Mr Kao also confirmed that an MOU had been signed between China and Cambodia to revive the nation’s rail transit system. 
 
 
While more-immediate effects of the B&R initiative relate to logistics network development and increased capital and labour flows, experts involved in the Cambodia real estate sector suggest the policy will indirectly boost confidence in the Cambodian real estate market – for both local and international speculators and investors.
 
 
Sok Siphana, a lawyer and long-time advisor to the government, says the policy “directly accounts for the massive influx of Chinese investment in Cambodia. This includes major infrastructural projects such as energy infrastructure”. 
 
 
While on first glance this investment may not seem relevant to real estate investment, Mr Siphana noted that investors view a nation’s longer term growth prospects holistically: “Without achieving development in energy efficiencies, international business flows into Cambodia will remain limited.”
 
 
Sam Yang, the CEO of Eastland Development, suggested that the integration policy will increase demand for properties in general and ease
worries of a bubble in the property market. 
 
 
Mr. Yang said: “The Chinese plan is to have a regional railway completed, effectively linking the Asian markets directly. Although supply is increasing quickly in the Cambodian property market, we should also see relative demand chasing as the region develops faster than ever.”
 
 
Jasper Shin, a Taiwanese real estate agent and advisor based in Phnom Penh, shares the same sentiment. 
 
 
“Within this policy, when Chinese people come to Cambodia, the money also comes,” he said. “And they invest their money into real estate.
 
 
So, this is really good for the Cambodian property market. 
 
 
 
“And in the next five to 10 years, Phnom Penh and Sihanoukville will develop faster because of this.”
 
 
Some also suggest that the policy may have positive effects on the potential for sustainable rental returns in the condo investment market, as a relatively affluent Chinese managerial class enters the Phnom Penh rental market. 
 
 
Victor Chao, Project Manager at New Consolidated Max World (Cambodia), added: “There are already many Chinese companies in Cambodia now and those who are in middle management can already afford to rent a condo unit, apartment, or a serviced apartment. 
 
 
“If this trend continues and occupancy rates can rise across the apartment and condo market, investors can be more confident regarding the returns on their property investments now.”
 
 
The property market of Sihanoukville may also see an increase in its number of investments.
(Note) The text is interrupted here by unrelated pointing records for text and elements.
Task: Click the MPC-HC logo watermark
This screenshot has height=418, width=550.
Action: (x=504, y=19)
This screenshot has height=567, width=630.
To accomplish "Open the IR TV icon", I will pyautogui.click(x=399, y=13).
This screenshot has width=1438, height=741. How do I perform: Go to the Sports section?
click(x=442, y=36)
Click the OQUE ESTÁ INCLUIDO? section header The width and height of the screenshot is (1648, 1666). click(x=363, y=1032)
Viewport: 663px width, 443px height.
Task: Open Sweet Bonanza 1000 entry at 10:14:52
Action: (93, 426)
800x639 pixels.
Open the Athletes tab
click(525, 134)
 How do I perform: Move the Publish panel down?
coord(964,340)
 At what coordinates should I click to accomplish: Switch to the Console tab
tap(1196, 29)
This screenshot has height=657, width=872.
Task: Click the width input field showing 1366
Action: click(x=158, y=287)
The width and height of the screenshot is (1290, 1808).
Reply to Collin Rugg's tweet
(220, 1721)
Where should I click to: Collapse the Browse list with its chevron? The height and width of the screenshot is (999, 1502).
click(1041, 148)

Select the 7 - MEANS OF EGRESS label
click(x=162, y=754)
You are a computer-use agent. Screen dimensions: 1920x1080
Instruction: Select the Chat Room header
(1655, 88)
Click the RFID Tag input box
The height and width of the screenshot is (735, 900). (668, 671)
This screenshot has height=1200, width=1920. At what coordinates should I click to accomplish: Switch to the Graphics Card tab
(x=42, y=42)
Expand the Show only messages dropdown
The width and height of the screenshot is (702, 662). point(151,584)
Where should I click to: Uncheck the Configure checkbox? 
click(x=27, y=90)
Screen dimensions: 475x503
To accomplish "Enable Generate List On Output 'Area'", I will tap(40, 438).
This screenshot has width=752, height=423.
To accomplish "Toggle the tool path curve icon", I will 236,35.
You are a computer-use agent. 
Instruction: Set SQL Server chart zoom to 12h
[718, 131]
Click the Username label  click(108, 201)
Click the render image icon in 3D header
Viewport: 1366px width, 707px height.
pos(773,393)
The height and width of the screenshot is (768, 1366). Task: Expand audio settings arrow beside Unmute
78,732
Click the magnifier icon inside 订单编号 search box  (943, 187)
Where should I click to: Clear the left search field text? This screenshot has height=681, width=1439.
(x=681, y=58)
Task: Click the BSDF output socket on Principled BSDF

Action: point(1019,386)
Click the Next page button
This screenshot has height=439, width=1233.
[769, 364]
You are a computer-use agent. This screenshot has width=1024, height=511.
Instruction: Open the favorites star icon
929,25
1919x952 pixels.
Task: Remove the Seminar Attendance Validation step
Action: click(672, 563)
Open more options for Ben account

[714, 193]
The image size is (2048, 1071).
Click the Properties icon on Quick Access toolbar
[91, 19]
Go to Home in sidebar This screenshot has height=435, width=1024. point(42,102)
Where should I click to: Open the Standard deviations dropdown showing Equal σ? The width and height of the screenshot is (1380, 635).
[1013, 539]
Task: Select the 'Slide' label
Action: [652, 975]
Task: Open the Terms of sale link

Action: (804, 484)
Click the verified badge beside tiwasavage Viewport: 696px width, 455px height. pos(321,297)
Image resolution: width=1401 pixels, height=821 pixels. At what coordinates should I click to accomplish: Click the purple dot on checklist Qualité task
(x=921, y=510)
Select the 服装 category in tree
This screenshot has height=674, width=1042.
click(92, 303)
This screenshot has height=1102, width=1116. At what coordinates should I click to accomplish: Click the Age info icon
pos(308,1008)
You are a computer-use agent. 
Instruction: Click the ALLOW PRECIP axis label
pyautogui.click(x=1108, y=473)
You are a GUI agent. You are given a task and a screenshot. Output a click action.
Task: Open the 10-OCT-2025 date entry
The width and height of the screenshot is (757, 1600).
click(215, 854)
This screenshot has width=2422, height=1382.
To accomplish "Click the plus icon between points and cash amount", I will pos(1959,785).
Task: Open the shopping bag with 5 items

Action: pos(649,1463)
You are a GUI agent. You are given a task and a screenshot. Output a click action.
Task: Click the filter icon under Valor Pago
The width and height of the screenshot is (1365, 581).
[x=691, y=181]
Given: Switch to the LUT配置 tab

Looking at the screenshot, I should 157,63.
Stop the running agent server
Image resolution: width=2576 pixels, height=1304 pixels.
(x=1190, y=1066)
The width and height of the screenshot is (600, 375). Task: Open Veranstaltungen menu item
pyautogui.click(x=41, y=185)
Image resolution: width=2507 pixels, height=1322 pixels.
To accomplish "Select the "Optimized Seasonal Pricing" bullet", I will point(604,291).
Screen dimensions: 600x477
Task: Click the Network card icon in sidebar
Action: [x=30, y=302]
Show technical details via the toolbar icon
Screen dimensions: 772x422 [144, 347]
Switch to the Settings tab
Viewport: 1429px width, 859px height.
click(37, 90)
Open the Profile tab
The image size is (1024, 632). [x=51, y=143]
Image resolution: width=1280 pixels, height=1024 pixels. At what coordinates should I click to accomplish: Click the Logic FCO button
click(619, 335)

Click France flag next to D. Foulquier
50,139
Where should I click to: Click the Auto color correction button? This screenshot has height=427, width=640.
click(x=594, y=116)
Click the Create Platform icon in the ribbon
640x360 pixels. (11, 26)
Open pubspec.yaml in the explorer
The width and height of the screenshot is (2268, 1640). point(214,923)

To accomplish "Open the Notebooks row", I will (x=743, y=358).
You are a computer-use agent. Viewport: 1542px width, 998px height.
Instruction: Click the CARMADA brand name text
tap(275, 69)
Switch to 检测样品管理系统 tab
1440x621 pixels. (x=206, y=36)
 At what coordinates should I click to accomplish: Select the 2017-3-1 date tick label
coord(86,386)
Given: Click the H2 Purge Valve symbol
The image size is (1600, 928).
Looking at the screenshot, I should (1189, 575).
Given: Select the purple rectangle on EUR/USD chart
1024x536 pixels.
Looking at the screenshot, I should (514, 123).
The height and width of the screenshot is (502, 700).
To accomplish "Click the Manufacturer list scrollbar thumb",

As a result of discussions regarding the Belt and Road project, a 190-kilometre expressway was confirmed last week linking Sihanoukville to Phnom Penh.
 
 
Construction is due to start by the end of the year. The expressway will be developed by China Communications Construction Company in a contract worth nearly $2 billion. 
 
 
Infrastructural developments such as this will likely pave the way for faster investment growth on the coast.